__SUPPLIED ENTRIES__:
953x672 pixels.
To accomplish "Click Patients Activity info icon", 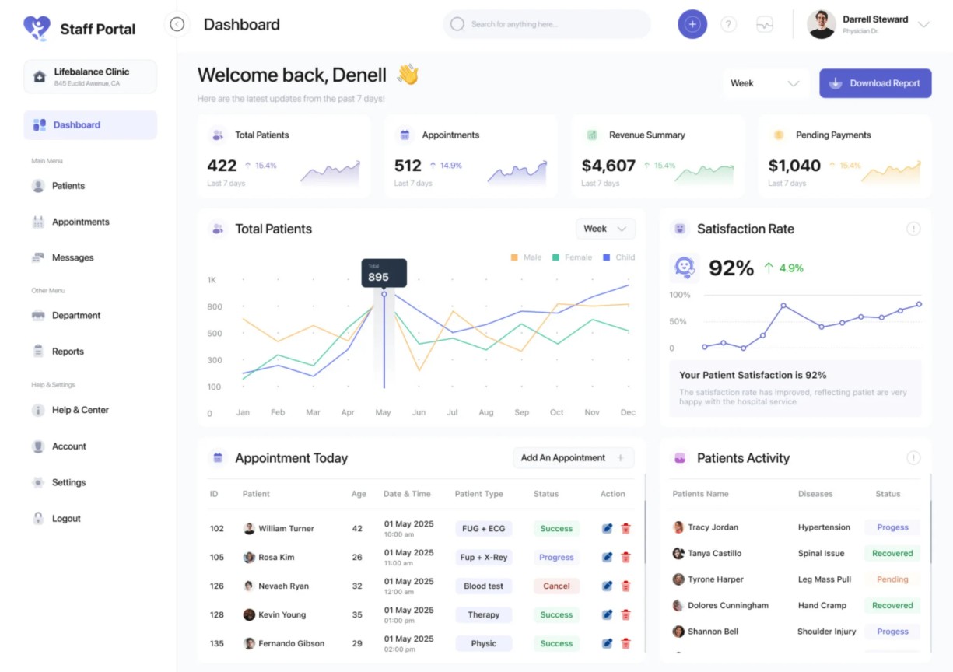I will (x=913, y=458).
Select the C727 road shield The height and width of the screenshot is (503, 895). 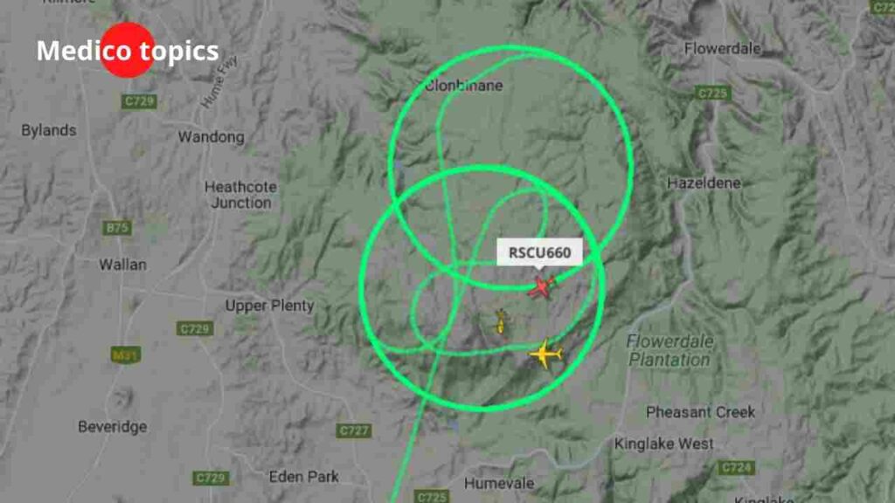(x=354, y=431)
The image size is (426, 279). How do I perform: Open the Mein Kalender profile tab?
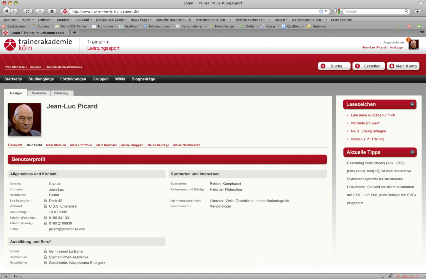(106, 145)
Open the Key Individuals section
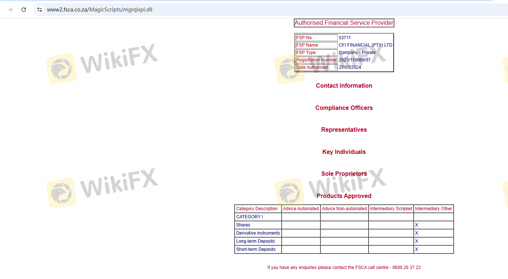508x279 pixels. point(344,152)
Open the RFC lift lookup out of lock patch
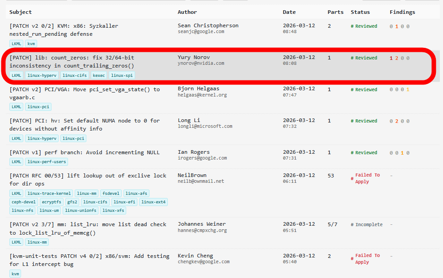Image resolution: width=443 pixels, height=278 pixels. (87, 180)
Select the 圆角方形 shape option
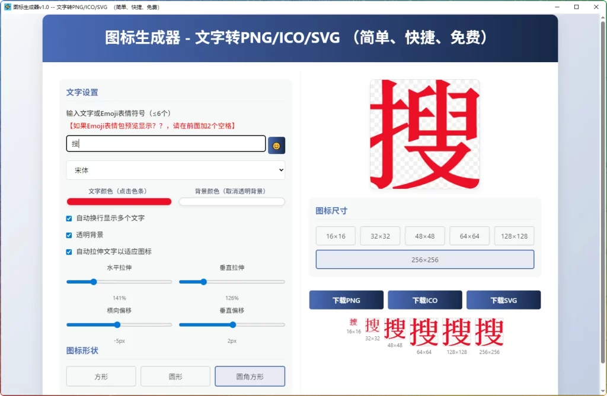This screenshot has width=607, height=396. tap(250, 376)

__ABOUT THIS EXERCISE__:
Your answer should hold only the lines from the line with "Open the Key Individuals section" through the closing line of the records, restated exactly and free of pictures.

__ANSWER TO THE PROBLEM__:
Open the Key Individuals section
508x279 pixels. point(344,152)
Open the RFC lift lookup out of lock patch
Image resolution: width=443 pixels, height=278 pixels. (87, 180)
Select the 圆角方形 shape option
This screenshot has width=607, height=396. tap(250, 376)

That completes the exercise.